Campaigners hail a ‘turning point’ for gender equality – but warn that reward challenges lie ahead
More than 70 leading financial services firms have pledged to set firm targets for helping women into senior positions – and will link executive pay to achieving these goals.
A raft of big names including insurance giant Aviva, Barclays and professional services consultancy PwC have signed the Treasury-led Women in Finance Charter.
It commits them to setting gender diversity targets for senior management and reporting annually on progress towards meeting them. It also means “having an intention to ensure the pay of the senior executive team is linked to delivery against these internal targets on gender diversity”.
Areview of the representation of women in the UK financial services sector – commissioned by the Bank of England and led by Virgin Money chief executive Jayne-Anne Gadhia – found that despite relative progress on board appointments, only 14 per cent of executive committee members were women.
Co-author Emily Cox said the review recommended that firms be left to set their own targets, to reflect the huge range of geographical and operational differences between them.
The72 firms that have signed up to the charter employ more than half a million people. The targets they set will be publically available by September, with progress measured from autumn 2017.
Virgin Money has set a target to have equal numbers of men and women at all levels of the business by 2020, although it is allowing itself a “tolerance level”, with an absolute minimum of 40 per cent women.
Gadhia said: “I am convinced that the large number, as well as the diversity, of firms who have signed the charter marks a significant turning point in the battle for a more balanced and fair industry.
“It demonstrates that a growing number of chief executives and boards within the sector are taking the issue seriously and recognise the strong link between greater gender balance and improved productivity and performance.”
But Jon Terry, UK financial services people leader at PwC, warned that signing the charter was “only the first step”.
“Linking targets to pay is particularly challenging as gender targets are, by their nature, likely to be long term, while the majority of pay decisions are made annually,” he said. “Firms will need to find a robust and transparent way of aligning these two timescales.
“The targets will only be achieved if diversity is central to all aspects of a business – including recruitment, pay, talent identification and access to training and opportunities.

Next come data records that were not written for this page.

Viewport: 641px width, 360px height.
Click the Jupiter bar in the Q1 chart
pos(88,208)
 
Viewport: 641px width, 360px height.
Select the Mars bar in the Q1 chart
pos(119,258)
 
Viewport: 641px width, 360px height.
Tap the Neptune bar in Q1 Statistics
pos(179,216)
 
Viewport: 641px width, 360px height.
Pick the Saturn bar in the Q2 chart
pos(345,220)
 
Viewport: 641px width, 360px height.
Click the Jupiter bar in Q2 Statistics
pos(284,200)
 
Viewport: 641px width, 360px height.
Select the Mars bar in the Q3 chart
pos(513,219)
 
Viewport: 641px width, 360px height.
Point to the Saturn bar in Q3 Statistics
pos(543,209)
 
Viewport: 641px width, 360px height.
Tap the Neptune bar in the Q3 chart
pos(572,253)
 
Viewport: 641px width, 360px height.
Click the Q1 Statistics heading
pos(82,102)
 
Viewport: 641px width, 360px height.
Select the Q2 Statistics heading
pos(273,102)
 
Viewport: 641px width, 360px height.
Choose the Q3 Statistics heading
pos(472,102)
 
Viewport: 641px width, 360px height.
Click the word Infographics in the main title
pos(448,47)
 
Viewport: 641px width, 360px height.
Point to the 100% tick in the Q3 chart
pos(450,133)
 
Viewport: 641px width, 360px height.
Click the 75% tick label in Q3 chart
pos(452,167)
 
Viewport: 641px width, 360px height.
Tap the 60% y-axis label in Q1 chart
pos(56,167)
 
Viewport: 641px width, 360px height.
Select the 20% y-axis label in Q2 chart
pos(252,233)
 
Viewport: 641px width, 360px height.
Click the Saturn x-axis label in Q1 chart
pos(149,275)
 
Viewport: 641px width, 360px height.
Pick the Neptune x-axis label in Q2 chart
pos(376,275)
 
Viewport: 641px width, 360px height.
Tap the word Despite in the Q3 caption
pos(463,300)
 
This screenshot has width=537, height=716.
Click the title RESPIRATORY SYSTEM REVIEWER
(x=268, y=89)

Without this wider focus, it will be challenging to deliver sustainable change in this area.”
Economic secretary to the Treasury Harriett Baldwin insisted that the commitment to the charter would make “a genuine difference”.
“This is just one part of the government’s broader ambition to tackle gender inequality in the workplace and ensure that women everywhere are able to fulfil their potential,” she said.

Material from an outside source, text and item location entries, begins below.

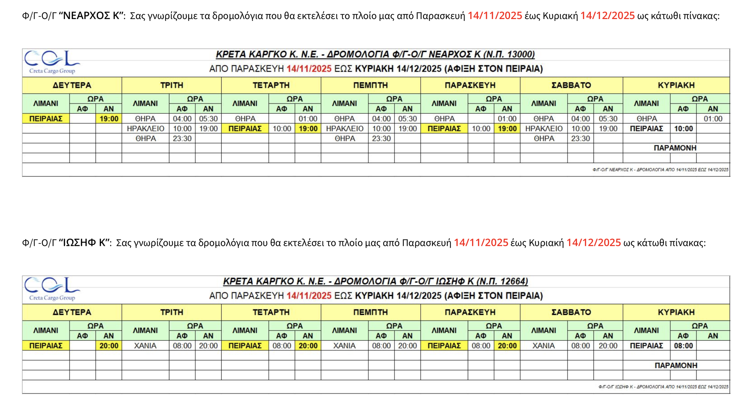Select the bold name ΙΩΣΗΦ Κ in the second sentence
pyautogui.click(x=84, y=242)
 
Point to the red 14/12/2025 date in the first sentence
pyautogui.click(x=607, y=16)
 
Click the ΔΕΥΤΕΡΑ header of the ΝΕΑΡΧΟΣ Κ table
pyautogui.click(x=72, y=85)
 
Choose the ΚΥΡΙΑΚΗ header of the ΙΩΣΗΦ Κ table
pyautogui.click(x=676, y=312)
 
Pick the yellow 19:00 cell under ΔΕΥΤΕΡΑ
pyautogui.click(x=109, y=119)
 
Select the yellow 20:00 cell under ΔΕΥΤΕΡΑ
pyautogui.click(x=109, y=346)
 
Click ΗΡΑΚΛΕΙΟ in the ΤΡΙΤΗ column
pyautogui.click(x=146, y=129)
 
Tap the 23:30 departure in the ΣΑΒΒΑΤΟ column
pyautogui.click(x=580, y=138)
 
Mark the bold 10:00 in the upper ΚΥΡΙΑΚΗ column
pyautogui.click(x=683, y=129)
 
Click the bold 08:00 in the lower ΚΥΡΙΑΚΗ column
pyautogui.click(x=683, y=346)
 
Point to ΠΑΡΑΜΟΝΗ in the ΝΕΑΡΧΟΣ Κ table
pyautogui.click(x=675, y=148)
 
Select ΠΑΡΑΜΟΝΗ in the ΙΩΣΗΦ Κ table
pyautogui.click(x=676, y=365)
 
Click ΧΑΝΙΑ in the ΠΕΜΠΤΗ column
pyautogui.click(x=344, y=346)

Areport from the Cranfield School of Management recently found that just one in four FTSE 100 board appointments in the six months to March 2016 was a woman.
And the focus on gender equality at work is only likely to intensify in the run-up to mandatory gender pay reporting. From 2018, companies with more than 250 employees will be required to produce pay gap figures, but only 54 per cent of them are currently analysing the gap, according to a recent survey.